## Screenshot and document pointing data

>> START

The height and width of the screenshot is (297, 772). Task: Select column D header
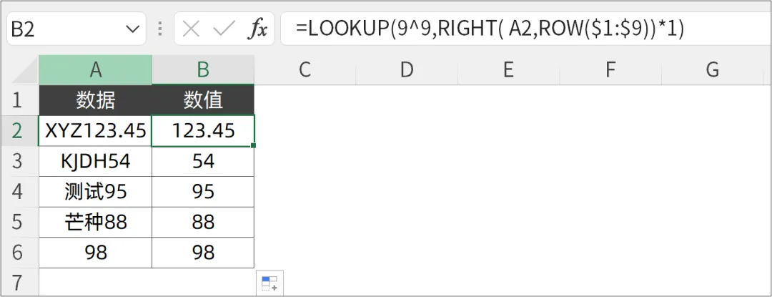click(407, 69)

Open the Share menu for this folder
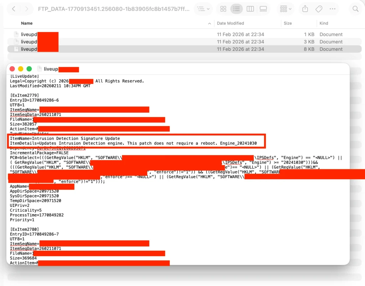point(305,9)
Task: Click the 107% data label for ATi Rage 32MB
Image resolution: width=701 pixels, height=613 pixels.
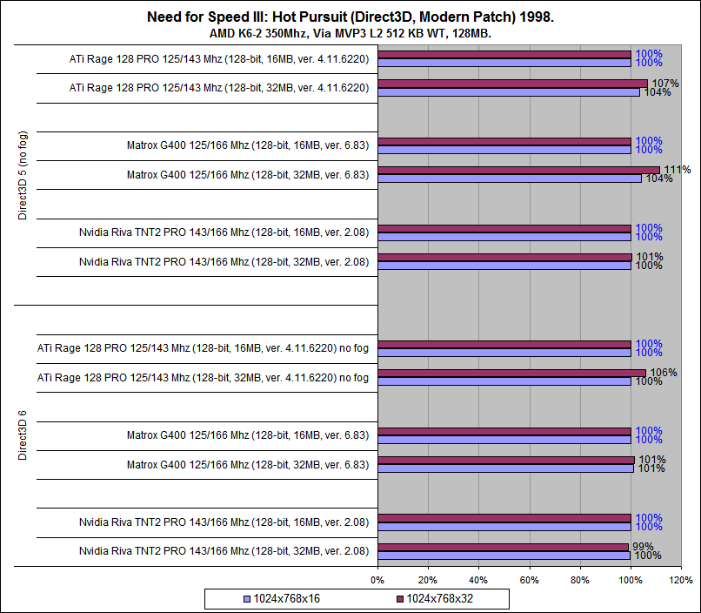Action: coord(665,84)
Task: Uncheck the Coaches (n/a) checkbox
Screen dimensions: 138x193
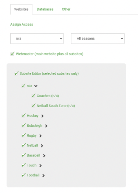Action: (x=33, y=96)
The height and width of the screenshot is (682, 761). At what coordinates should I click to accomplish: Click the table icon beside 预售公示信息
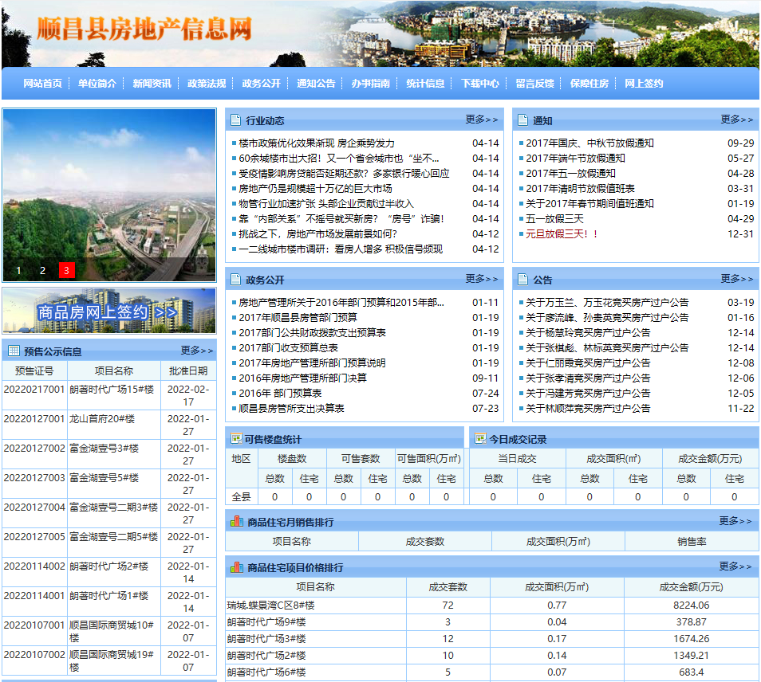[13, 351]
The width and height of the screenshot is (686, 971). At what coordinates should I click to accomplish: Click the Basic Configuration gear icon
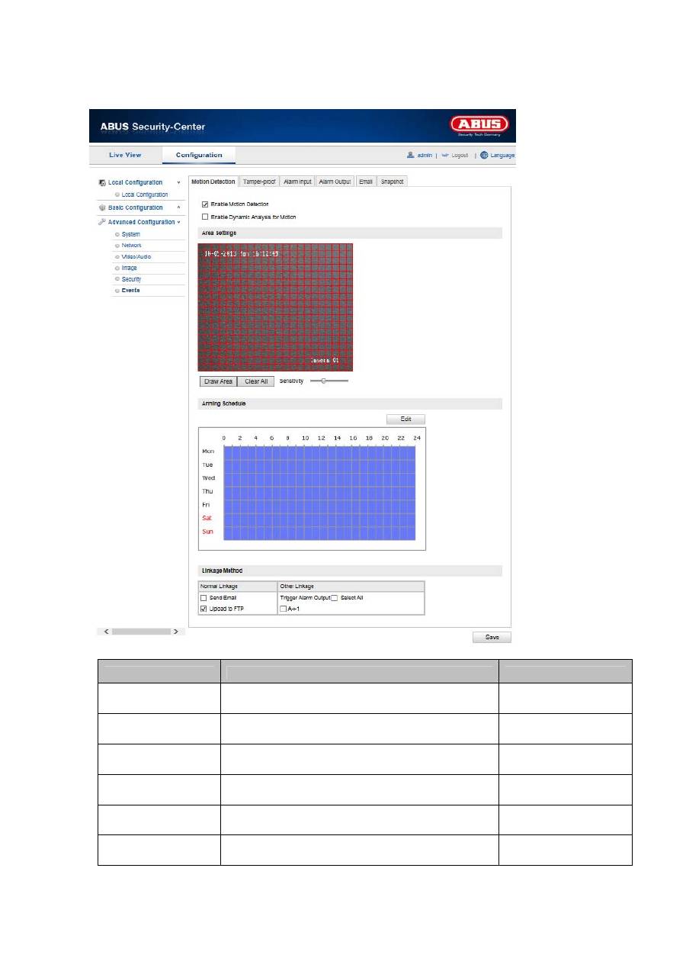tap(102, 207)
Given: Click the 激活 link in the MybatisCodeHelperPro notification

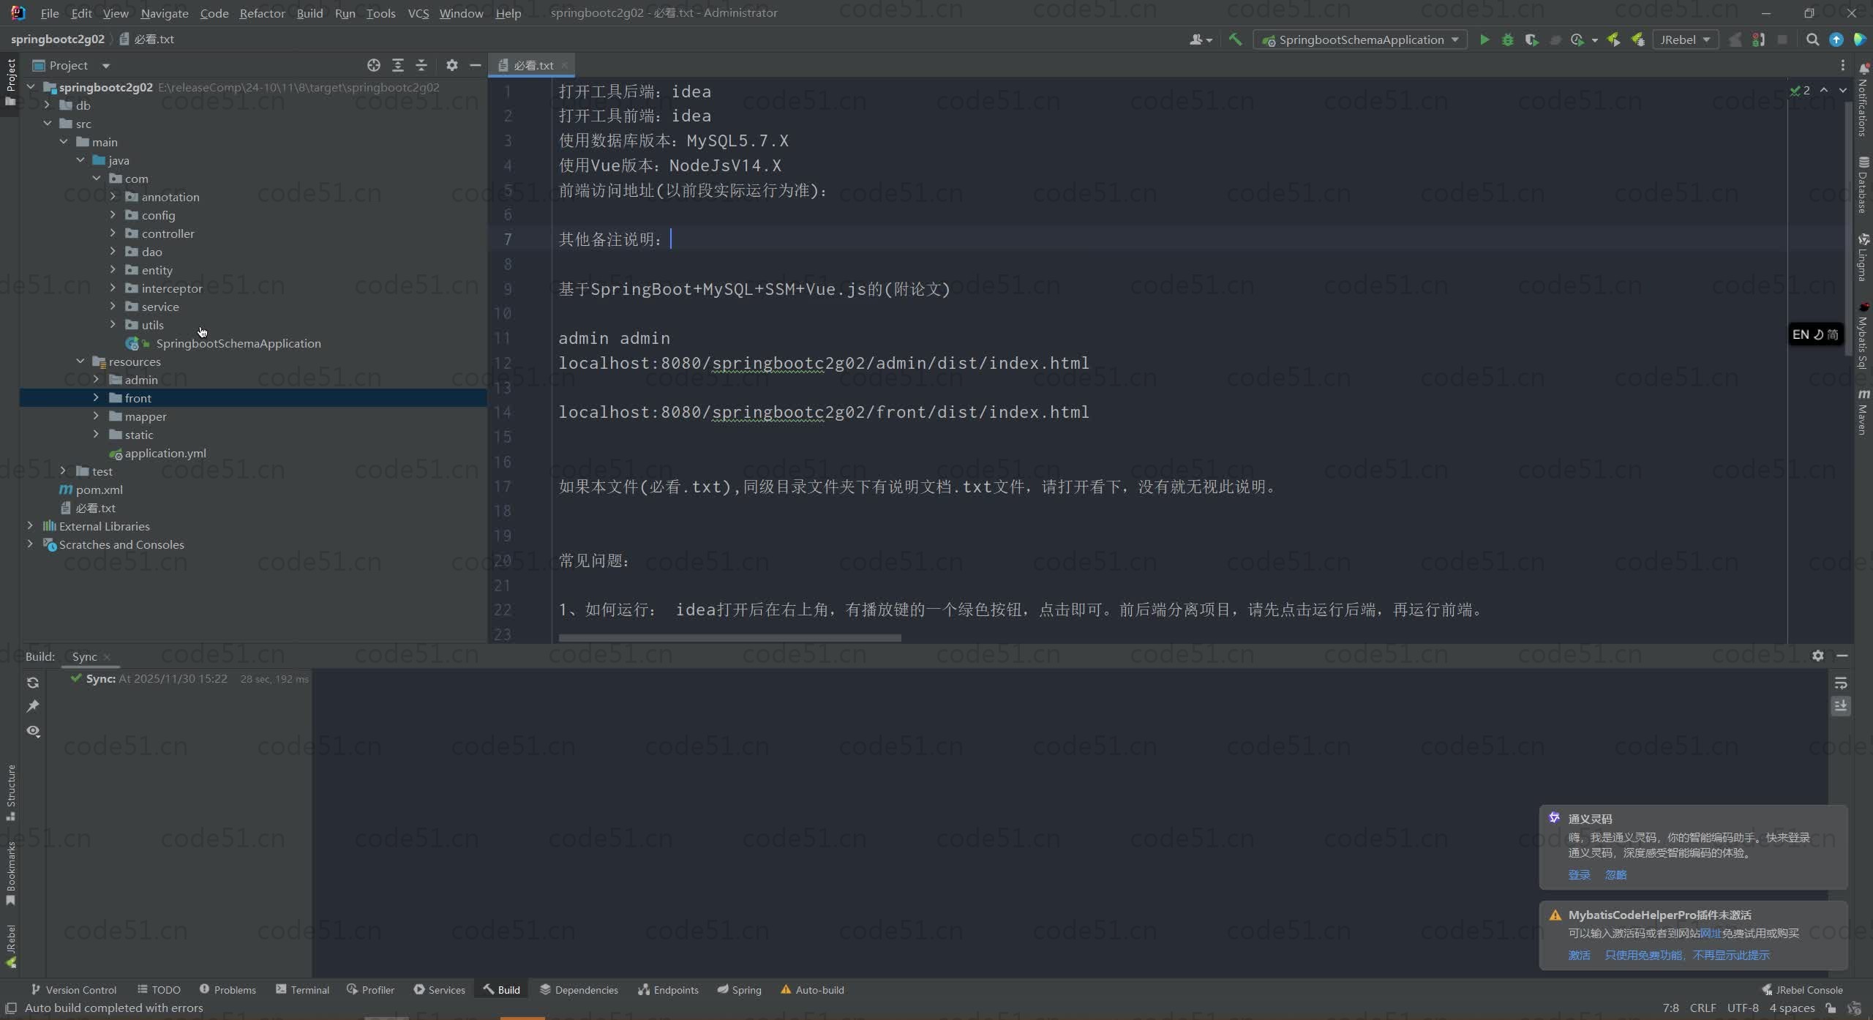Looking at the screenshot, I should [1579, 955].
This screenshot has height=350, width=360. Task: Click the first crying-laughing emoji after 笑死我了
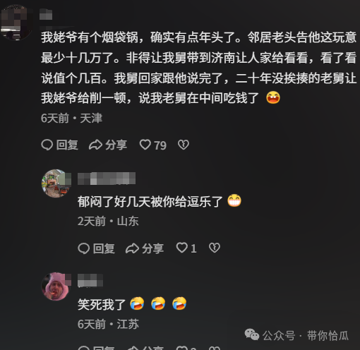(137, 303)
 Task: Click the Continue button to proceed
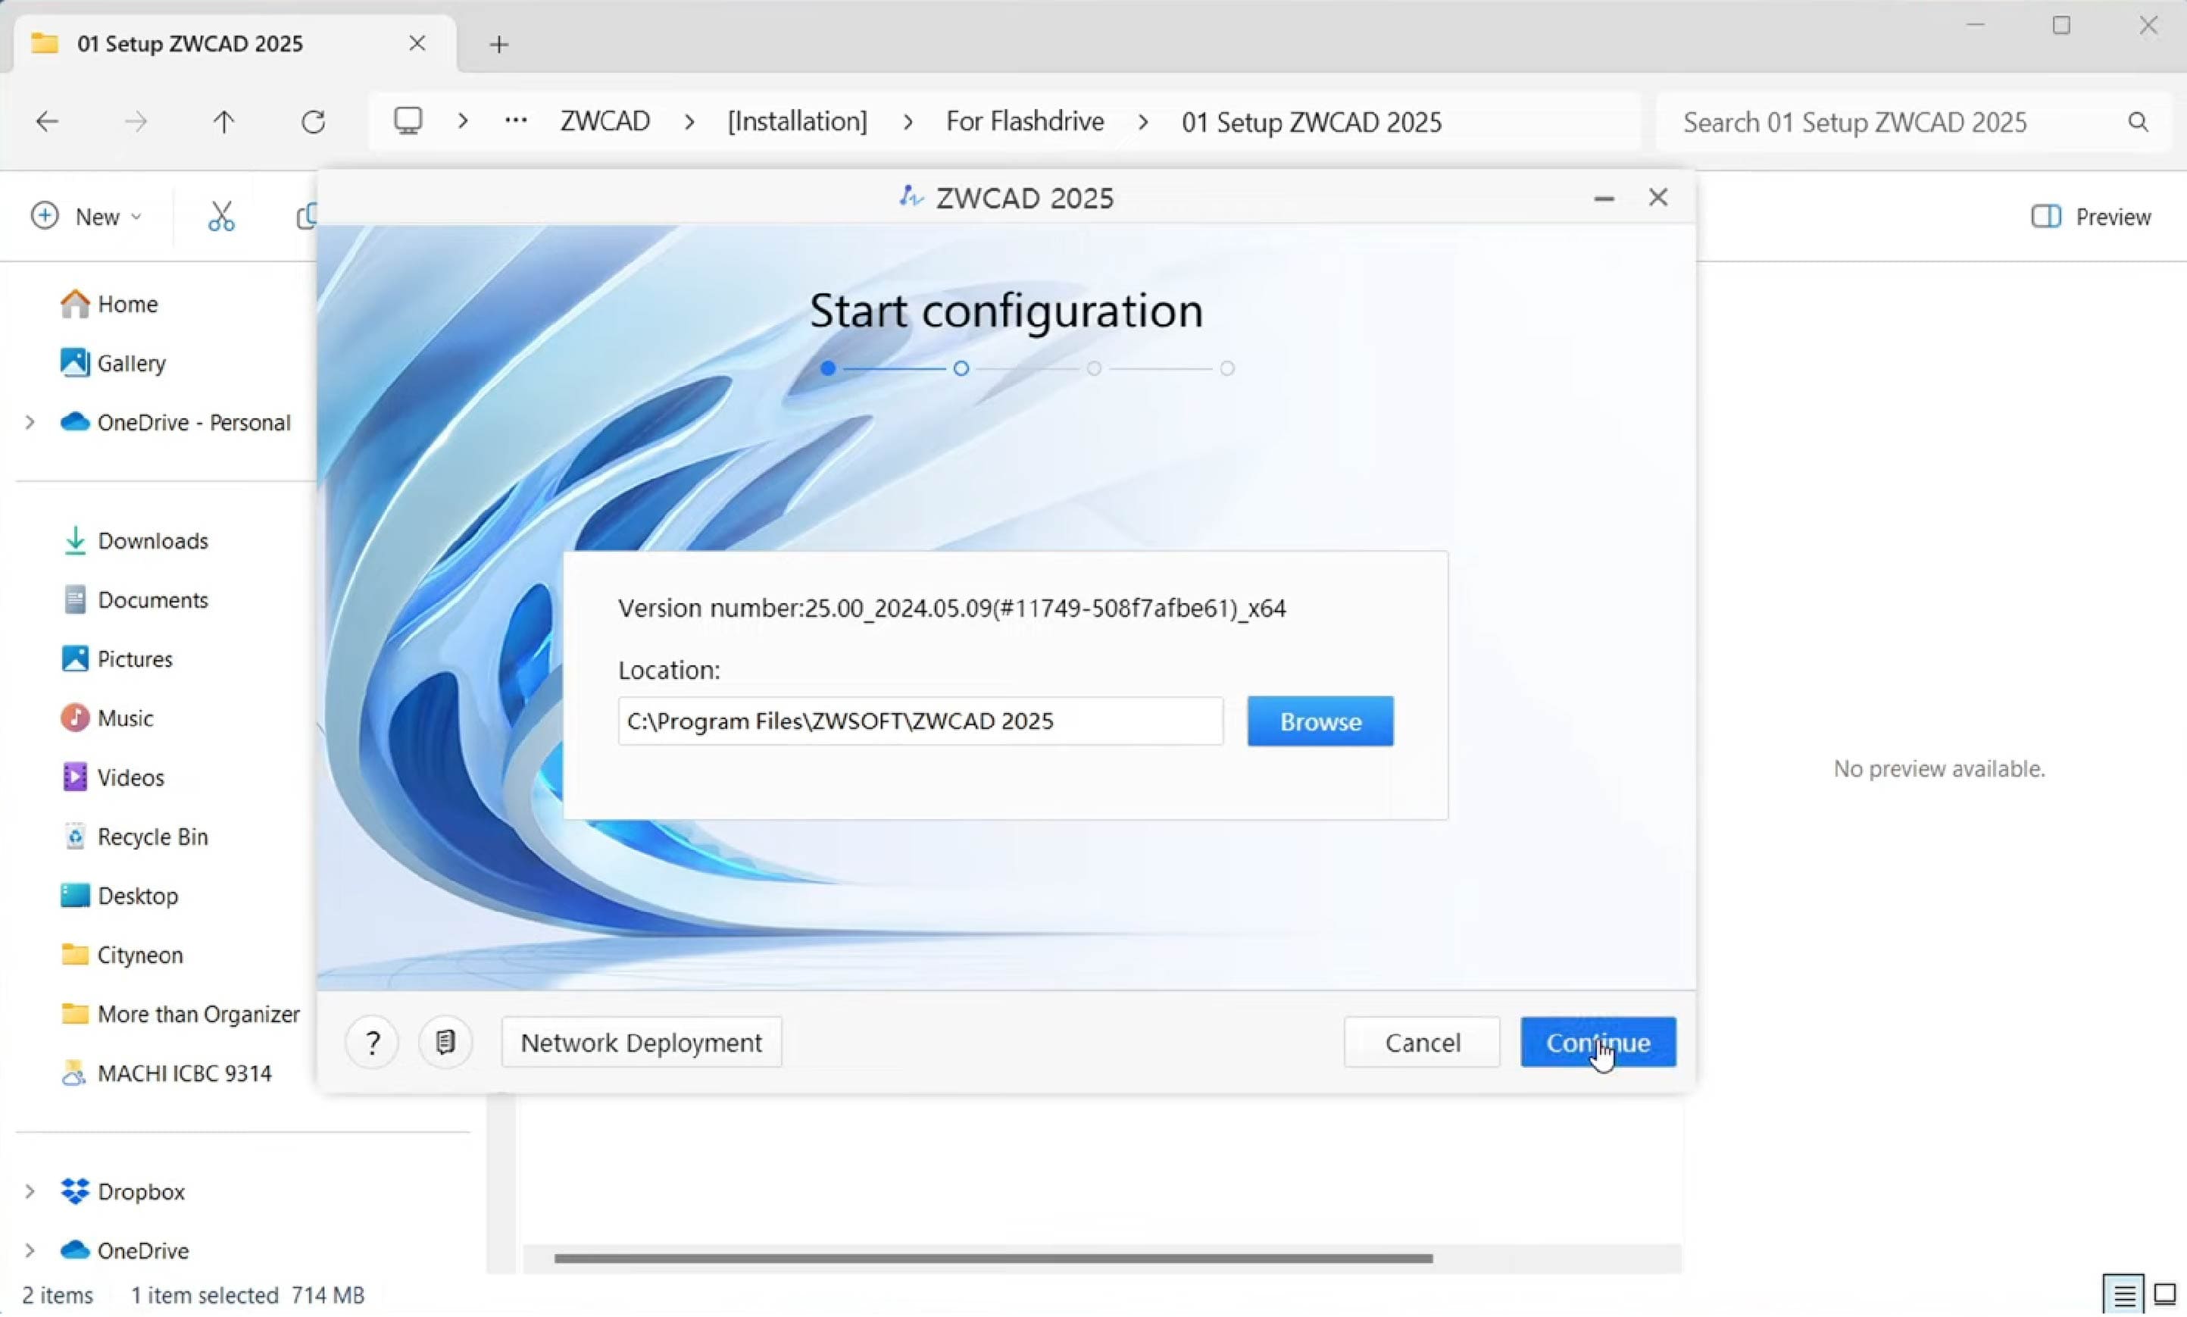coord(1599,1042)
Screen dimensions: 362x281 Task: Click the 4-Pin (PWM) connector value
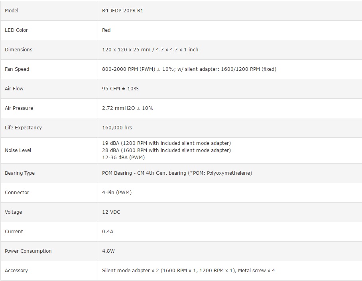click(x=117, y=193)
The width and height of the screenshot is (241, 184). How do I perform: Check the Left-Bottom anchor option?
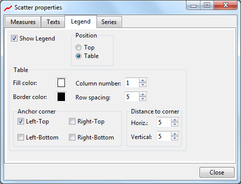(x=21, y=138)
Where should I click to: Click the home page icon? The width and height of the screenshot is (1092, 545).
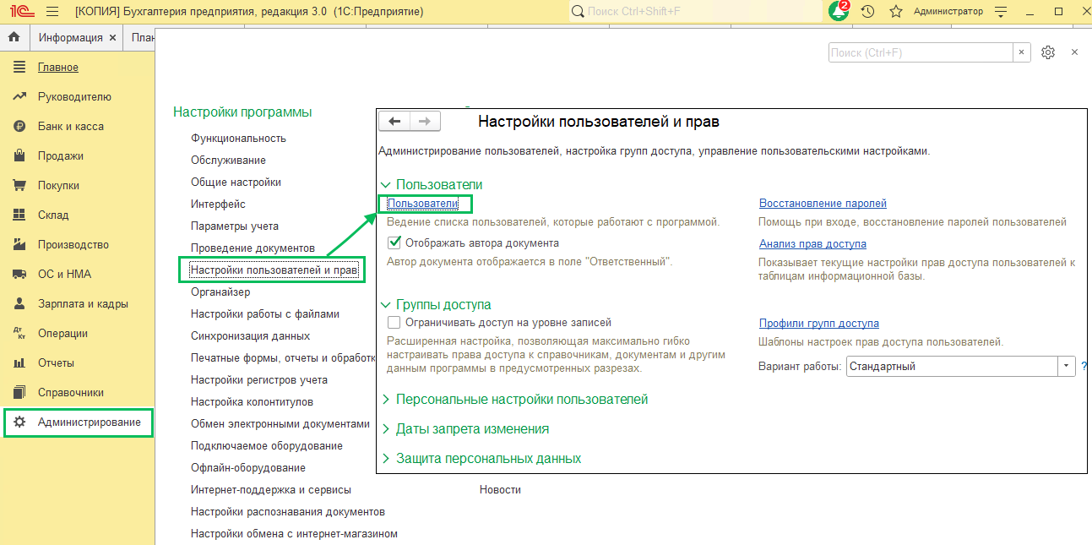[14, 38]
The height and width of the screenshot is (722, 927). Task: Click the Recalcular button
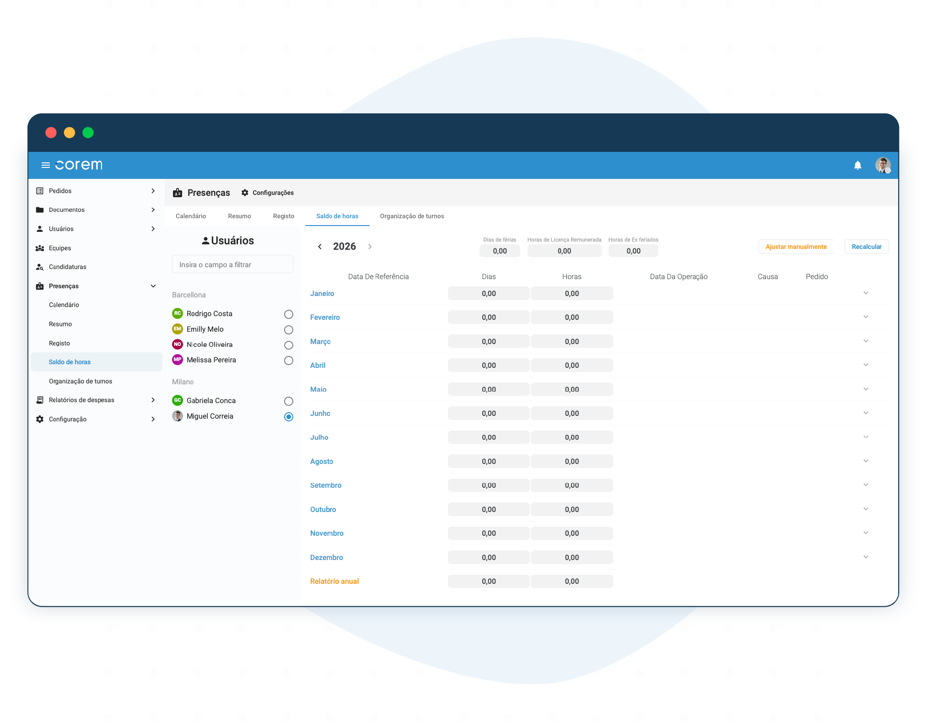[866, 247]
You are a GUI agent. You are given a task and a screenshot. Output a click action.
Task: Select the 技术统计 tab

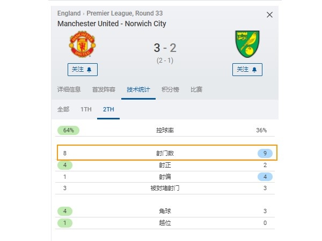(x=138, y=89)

>> END

Copy the records word for word, starting with the line that contains "Open the Share menu for this folder" and continuing through the line that contains "Looking at the". Omit the pictures.

Open the Share menu for this folder
point(305,9)
Task: Click the 107% data label for ATi Rage 32MB
Image resolution: width=701 pixels, height=613 pixels.
Action: coord(665,84)
Task: Uncheck the Coaches (n/a) checkbox
Screen dimensions: 138x193
Action: (x=33, y=96)
The height and width of the screenshot is (682, 761). At what coordinates should I click to accomplish: Click the table icon beside 预售公示信息
[13, 351]
The width and height of the screenshot is (686, 971). At what coordinates should I click to accomplish: Click the Basic Configuration gear icon
tap(102, 207)
Given: Click the 激活 link in the MybatisCodeHelperPro notification

Looking at the screenshot, I should [1579, 955].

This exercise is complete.